Department of Plant Pathology, The Ohio State University, Columbus 43210-1087.

Pantoea stewartii is a Gram-negative bacterial pathogen of corn. Phytopathogenic bacteria are believed to inject pathogenicity proteins (effectors) directly into host cells via a specialized delivery system termed a type III secretion system. This system is encoded by hrp (hypersensitive response and pathogenicity) genes. The hrp system of P. stewartii is environmentally controlled by at least four genes that constitute a regulatory cascade that perceives metabolic/plant signals and regulates the expression of both secretion and effector genes. hrpX and hrpY encode a two component regulatory system, with HrpX functioning as a sensor and HrpY as a response regulator. HrpY may directly or indirectly upregulate hrpS, which encodes a transcriptional activator. HrpS then activates a gene for the alternate sigma factor, HrpL, which in turn enables RNAP to recognize promoters of target genes in the hrp regulon.

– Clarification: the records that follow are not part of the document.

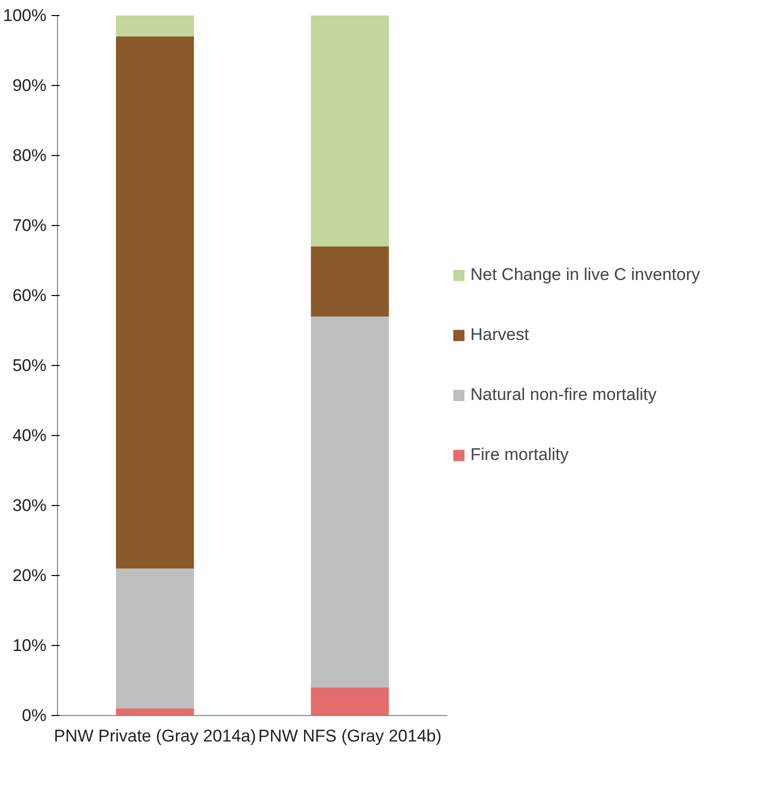  I want to click on y-tick-label: 80%, so click(30, 156).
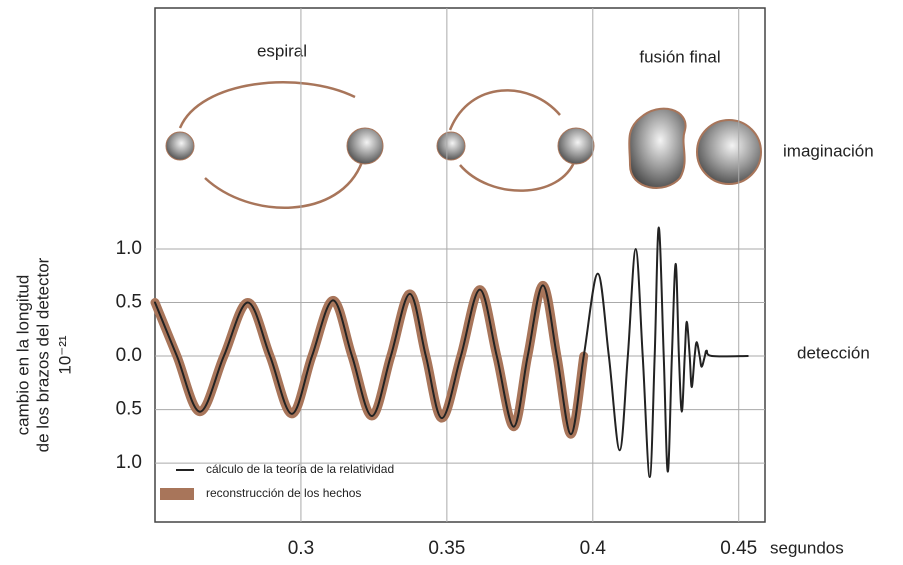  I want to click on legend-label: cálculo de la teoría de la relatividad, so click(300, 469).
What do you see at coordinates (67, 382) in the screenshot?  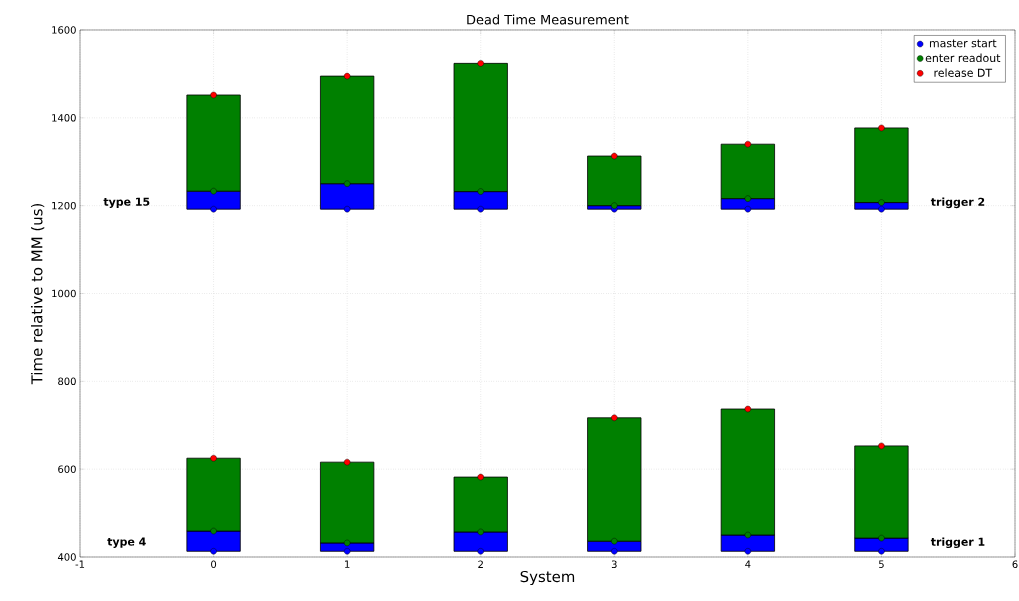 I see `y-tick-label: 800` at bounding box center [67, 382].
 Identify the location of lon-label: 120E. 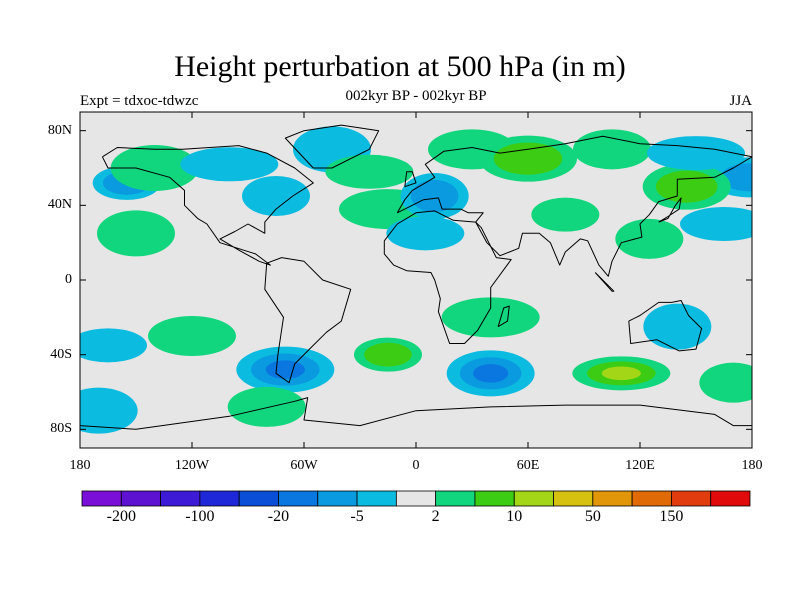
(640, 466).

Null mutations of hrpX did not alter pathogenicity of P. stewartii to corn, but overexpression of hrpX reduced the virulence of a wild-type strain. Overexpression of hrpY did not affect virulence, but instead eliminated the need for preinduction of hrp genes in order for P. stewartii to elicit an HR in tobacco. Site-directed mutation of the conserved aspartate (D57) residue in HrpY, which serves as the phosphorylation site, to alanine and asparagine revealed that phosphorylation of this site is not required for activation of hrp genes. In contrast, mutation of D57 to glutamate, which should have constitutively activated the protein, depressed hrp gene transcription. Taken together, these findings suggest that the unphosphorylated form of HrpY may serve as a transcriptional activator and that HrpX may function primarily as a phosphatase. This mode of action is the opposite of that for most known bacterial two component systems.

Using GUS and unstable GFP as reporter genes, we studied the regulation the hrpS, hrpL and hrpJ promoters in bacteria that were in contact with corn cells. Preliminary data indicated that all of the fusions, especially the hrpSp-GFP fusion, were much more strongly expressed in planta than when bacteria were grown on artificial media and that this induction occurred within two hours of inoculation.